> [Passage given]

══════════

Controlling Busyness in Your Family Life
If your day planner has a blinking NO VACANCY sign hanging on it, chances are good that everyone else in the home is running on turbo, too. What does your schedule look like? Overloaded? Does it reflect your higher priorities? What type of lifestyle are you modeling? How often are you at home?
You need to examine every activity that takes you away from your spouse and children and determine if it is worth the cost. This applies even to ministry activities; we need to be involved in our church and be reaching out to others in our community, but not at the continual expense of our families.
Our observation is that the root of busyness is often found in the values parents adopt from others or from the culture. In addition to ensuring a good education, we often want our children to gain other skills. So we get them involved in one or more lessons: piano, guitar, voice, art, gymnastics, or drama, to name a few. Then we let them join competitive athletic teams: soccer, baseball, basketball, football, tennis, and swimming. And don’t forget the clubs like Boy Scouts or Girl Scouts or Awana. What are our motives? Why do we want our children involved in outside activities like sports, cheerleading, or music? Are we simply responding to our child’s wishes or trying to match what other parents are doing in our community?
One temptation any parent faces is allowing a child’s activities to feed his own self-esteem. We feel an unmistakable pride when a child hits a home run in baseball or performs well in a piano recital. But are we using this experience to relive our own youth? Are we enjoying our child’s accomplishments as a substitute for what we may have missed as an adolescent?
How many times have you heard the sad story of a child who years later admits that he participated in a sport only to please a parent, but now hates the sport and doesn’t want much to do with the parent, either? Some parents don’t face their own feelings and are not willing to sacrifice an activity that they love, but that might not be best for the child.
In our family we continue to work on refining the following convictions, which we recommend to any harried parent.
1. Sabbath rest and refreshment need to be a priority in our family’s schedule.
Christians need to recover God’s solution for schedule stress. He thought so much of the idea that He modeled it for us during creation by taking a well-deserved seventh day off. Then He put it in our operating manual (the fourth commandment) and elaborated more on it than on any of the other commandments:
“Remember the Sabbath day, to keep it holy. Six days you shall labor and do all your work, but the seventh day is a sabbath of the Lord your God; in it you shall not do any work, you or your son or your daughter, your male or your female servant or your cattle or your sojourner who stays with you. For in six days the Lord made the heavens and the earth, the sea and all that is in them, and rested the seventh day; therefore the Lord blessed the sabbath day and made it holy” (Exodus 20:8-11).

══════════

> [Item position data]
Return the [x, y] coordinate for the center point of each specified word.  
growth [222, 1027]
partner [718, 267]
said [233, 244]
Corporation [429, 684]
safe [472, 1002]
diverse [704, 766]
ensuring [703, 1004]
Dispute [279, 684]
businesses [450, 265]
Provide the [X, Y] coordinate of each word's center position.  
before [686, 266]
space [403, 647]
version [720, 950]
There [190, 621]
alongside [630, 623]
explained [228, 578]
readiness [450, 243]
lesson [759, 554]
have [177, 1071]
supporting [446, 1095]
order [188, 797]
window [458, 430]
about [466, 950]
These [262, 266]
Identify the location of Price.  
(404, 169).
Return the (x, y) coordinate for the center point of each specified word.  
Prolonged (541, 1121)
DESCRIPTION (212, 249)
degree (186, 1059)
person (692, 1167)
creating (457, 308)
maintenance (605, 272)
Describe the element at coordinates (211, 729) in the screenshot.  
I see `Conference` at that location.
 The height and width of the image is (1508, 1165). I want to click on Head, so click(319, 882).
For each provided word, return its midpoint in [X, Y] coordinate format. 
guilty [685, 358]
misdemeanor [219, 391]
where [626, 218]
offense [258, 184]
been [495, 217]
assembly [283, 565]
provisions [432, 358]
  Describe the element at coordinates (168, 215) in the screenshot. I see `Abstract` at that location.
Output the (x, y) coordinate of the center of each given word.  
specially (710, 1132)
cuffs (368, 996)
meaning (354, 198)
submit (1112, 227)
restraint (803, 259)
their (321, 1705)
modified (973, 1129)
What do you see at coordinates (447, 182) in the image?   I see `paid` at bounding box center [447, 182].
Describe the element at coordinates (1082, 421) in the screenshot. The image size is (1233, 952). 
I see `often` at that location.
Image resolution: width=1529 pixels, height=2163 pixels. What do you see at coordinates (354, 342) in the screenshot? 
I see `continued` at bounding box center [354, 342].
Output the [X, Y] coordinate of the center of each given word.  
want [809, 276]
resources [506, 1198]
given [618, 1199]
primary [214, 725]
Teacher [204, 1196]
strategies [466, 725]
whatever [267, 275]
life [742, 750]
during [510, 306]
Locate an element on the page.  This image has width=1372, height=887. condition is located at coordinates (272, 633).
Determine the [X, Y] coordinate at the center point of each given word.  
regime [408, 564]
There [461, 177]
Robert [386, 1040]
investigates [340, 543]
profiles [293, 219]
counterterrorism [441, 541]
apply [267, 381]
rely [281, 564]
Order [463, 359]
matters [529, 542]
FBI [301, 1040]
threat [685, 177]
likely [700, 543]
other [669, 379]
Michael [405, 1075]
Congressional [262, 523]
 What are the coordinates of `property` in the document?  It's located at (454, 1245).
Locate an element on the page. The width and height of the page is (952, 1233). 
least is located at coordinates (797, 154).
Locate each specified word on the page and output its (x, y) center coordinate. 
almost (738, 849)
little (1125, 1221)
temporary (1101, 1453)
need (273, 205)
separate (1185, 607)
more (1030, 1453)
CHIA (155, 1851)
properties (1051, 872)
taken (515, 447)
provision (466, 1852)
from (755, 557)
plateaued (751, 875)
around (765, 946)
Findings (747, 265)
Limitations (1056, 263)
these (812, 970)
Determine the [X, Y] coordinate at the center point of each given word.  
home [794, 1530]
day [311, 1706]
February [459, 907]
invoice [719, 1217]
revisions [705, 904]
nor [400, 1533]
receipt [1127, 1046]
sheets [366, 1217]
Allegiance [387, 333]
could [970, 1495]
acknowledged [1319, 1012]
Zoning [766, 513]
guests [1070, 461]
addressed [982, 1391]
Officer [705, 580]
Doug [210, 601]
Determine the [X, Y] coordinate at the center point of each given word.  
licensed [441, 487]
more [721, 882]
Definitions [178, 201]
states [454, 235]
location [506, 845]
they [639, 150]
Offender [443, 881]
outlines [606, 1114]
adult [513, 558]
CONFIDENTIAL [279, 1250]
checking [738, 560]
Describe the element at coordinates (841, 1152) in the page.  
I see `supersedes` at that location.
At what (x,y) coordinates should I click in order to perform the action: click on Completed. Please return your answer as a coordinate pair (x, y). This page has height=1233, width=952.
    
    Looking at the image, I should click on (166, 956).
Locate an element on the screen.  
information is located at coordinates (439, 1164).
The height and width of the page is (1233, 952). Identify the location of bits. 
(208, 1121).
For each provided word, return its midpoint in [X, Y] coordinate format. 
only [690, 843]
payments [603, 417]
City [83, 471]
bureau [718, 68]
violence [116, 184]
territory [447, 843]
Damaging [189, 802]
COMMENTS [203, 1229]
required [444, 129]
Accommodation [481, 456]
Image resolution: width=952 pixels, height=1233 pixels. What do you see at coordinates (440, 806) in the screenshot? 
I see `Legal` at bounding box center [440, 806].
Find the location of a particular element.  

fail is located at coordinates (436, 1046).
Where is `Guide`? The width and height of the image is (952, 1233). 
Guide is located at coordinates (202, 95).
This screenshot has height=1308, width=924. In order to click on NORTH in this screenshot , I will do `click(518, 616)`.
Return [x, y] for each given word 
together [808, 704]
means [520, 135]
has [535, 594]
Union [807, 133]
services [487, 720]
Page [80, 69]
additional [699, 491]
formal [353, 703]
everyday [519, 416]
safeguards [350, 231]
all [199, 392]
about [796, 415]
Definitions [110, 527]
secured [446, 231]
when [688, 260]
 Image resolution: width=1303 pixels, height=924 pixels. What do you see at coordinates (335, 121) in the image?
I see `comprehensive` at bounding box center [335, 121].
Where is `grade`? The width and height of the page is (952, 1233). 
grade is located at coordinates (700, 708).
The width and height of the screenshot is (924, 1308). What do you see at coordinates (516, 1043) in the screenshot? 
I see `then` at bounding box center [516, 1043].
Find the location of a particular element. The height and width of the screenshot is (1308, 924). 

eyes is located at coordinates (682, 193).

══════════

> [Aim A]
According to the passage on family busyness, where is the root of busyness often found?
> [Aim B]
Continue the passage on family busyness from the point at which it stops.

> [Written response A]
It is often found in the values parents adopt from others or from the culture.

> [Written response B]
Is Sunday any different around your home from any other day of the week? If not, you are missing out on a great personal and family benefit.
2. Career advancement, personal interests, church involvement, and other activities must not have priority over our personal relationship with God and our commitment to our family
It’s too easy for parents to let the family become consumed by busyness. Activities and accomplishment become the basis for significance. We become activity-driven rather than values-driven.
To keep life properly focused, you should schedule times that ensure attention to priorities. For example, make sure that the entire family eats breakfast together each day, or schedule a special family night each week. Make it non-negotiable.
Don’t set unreasonable goals. Once your children become teenagers, you will find that it’s impossible to eat together every night. But rather than giving up as some parents do, look at your schedule and figure out a way to share a meal at least two or three days a week.
3. Busyness, by its very nature, will cause us to lose focus on the important things in life
This is the dark side of busyness: We get caught up in the activity or event of the moment and lose perspective on what is really significant in life—relationships, time with the Lord, rest, service to others. The momentary and the temporary grow in importance in our lives because busyness drives us. Consequently, family values take a backseat. What really matters is lost because we just have no time.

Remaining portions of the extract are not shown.